18 de agosto 2004 - 00:00

Sin límites

Los límites para el gobierno de Néstor Kirchner suelen ser incómodos. Por eso ayer se supo que entre los decretos firmados por el Presidente en julio se encuentra uno que lo libera del engorroso tope a los salarios de asesores y contratados, que era de $ 10.000. En tanto, Cristina Kirchner puso su grano de arena en el Senado al frenar en la Comisión de Asuntos Constitucionales una ley que crea una comisión bicameral para supervisar decretos presidenciales.

Los límites para el gobierno de Néstor Kirchner suelen ser incómodos. Por eso, dentro de los decretos de necesidad y urgencia que firmaron el Presidente y sus ministros a finales del mes de julio se incluyó uno, el 908/2004, que libera al jefe de Gabinete del engorroso tope a los salarios de asesores y contratados del Estado, vigente desde el gobierno de Fernando de la Rúa, y que no permitía ningún ajuste salarial o firma de nuevas contrataciones. Ni siquiera cuando cuestiones de urgencia así lo justificaran. Esa limitación fue ratificada en el Presupuesto 2004, una ley que a fuerza de decretos y facultades especiales al Ejecutivo se ha vuelto una de las más inútiles de la historia argentina. Y no es que el gobierno avance sobre las potestades del Congreso en medio de una guerra de poderes: no se escuchó una sola voz del oficialismo peronista ni de la oposición que cuestionara este año la forma en que se viene modificando periódicamente el Presupuesto por decreto.

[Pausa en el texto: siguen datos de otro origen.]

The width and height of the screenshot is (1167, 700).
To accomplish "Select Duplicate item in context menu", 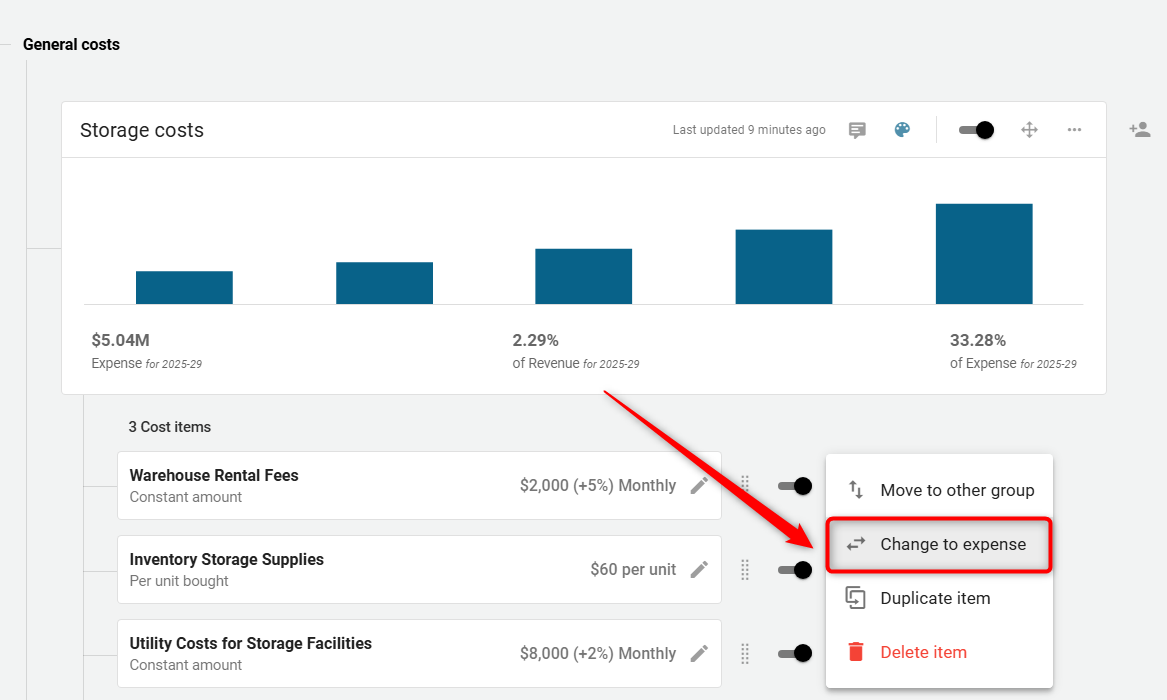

El gobierno utilizó dos explicaciones para tomar esta última medida de modificación del tope para contrataciones, que es al mismo tiempo otro cambio por decreto del Presupuesto 2004, aunque esta vez asumiendo el Ejecutivo que lo hace por decreto de necesidad y urgencia y sin contar con poderes delegados para hacerlo. Por eso se citan dos casos en los que Alberto Fernández podrá superar los topes establecidos para los contratos de personal, nuevos o ya existentes: cubrir las «necesidades adicionales de las jurisdicciones y entidades debidamente fundamentadas con indicación del importe requerido y el modo de financiación» o cumplir con «las disposiciones del Decreto N° 682 del 31 de mayo de 2004 y otras medidas de igual naturaleza que se adopten en el futuro». Es decir, en este último caso, con el decreto que incrementó salarios en $ 150.

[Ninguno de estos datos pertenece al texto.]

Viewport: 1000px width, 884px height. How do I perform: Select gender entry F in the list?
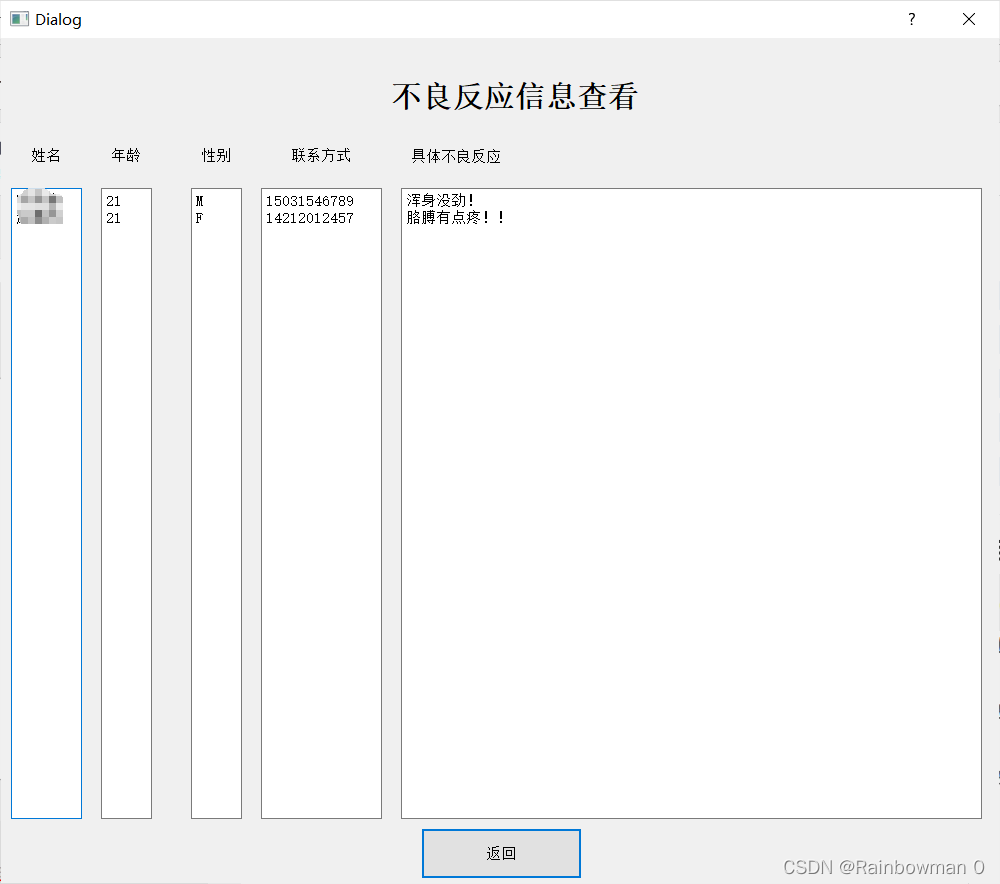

Si los sueldos de los contratados del Estado son altos o no, es una discusión que pertenece a la mitología popular. Hubo casos de contratos de consultoría, en épocas del uno a uno, superiores a los $ 15.000 mensuales que a los gobiernos de entonces les costó justificar. Y existieron limitaciones para contratar personal necesario y con honorarios altos, justificados por la profesionalidad. Se conocen casos de subsecretarios nombrados durante el gobierno de Fernando de la Rúa que facturaban al Estado por contratos de locación de servicios por no poder ser encuadrados dentro de los topes y cupos establecidos en los presupuestos. Por lo tanto, no hubo una regla clara entre los excesos y la lógica.

Lo curioso del caso es que el Congreso estableció en el artículo 28 del Presupuesto 2004 -votado en diciembre del año pasado-: «el gasto asignado para el personal contratado... no podrá superar los créditos presupuestarios de las Jurisdicciones y Entidades de la Administración nacional devengados al cierre del ejercicio 2003» -es decir, las contrataciones firmadas por el Estado no podrán superar los montos del año anterior- y exceptuó de esa regla sólo los incrementos por personal jubilado de la carrera de investigador científico. Y a ocho meses de la sanción de esa norma para el gobierno ya ha perdido vigencia.

• Delegación

La segunda curiosidad es que el Poder Ejecutivo no estaba facultado dentro del Presupuesto 2004 para tomar esta decisión, algo extraño en una norma que, como se dijo, delegó toda posibilidad de modificación en el gobierno al punto de tornarse absolutamente inútil. Queda claro, entonces, que el Congreso se reservó mínimamente la posibilidad de frenar aumentos en las contrataciones del gobierno.

Pero como todo límite en la Argentina, éste tiene también la forma de ser modificado. Así, apelando a un decreto de necesidad y urgencia, se facultó al
«jefe de Gabinete de Ministros, con intervención de la Secretaría de Hacienda del Ministerio de Economía y Producción, a ampliar el límite establecido por el artículo 28 de la Ley Nº 25.827 en determinados casos».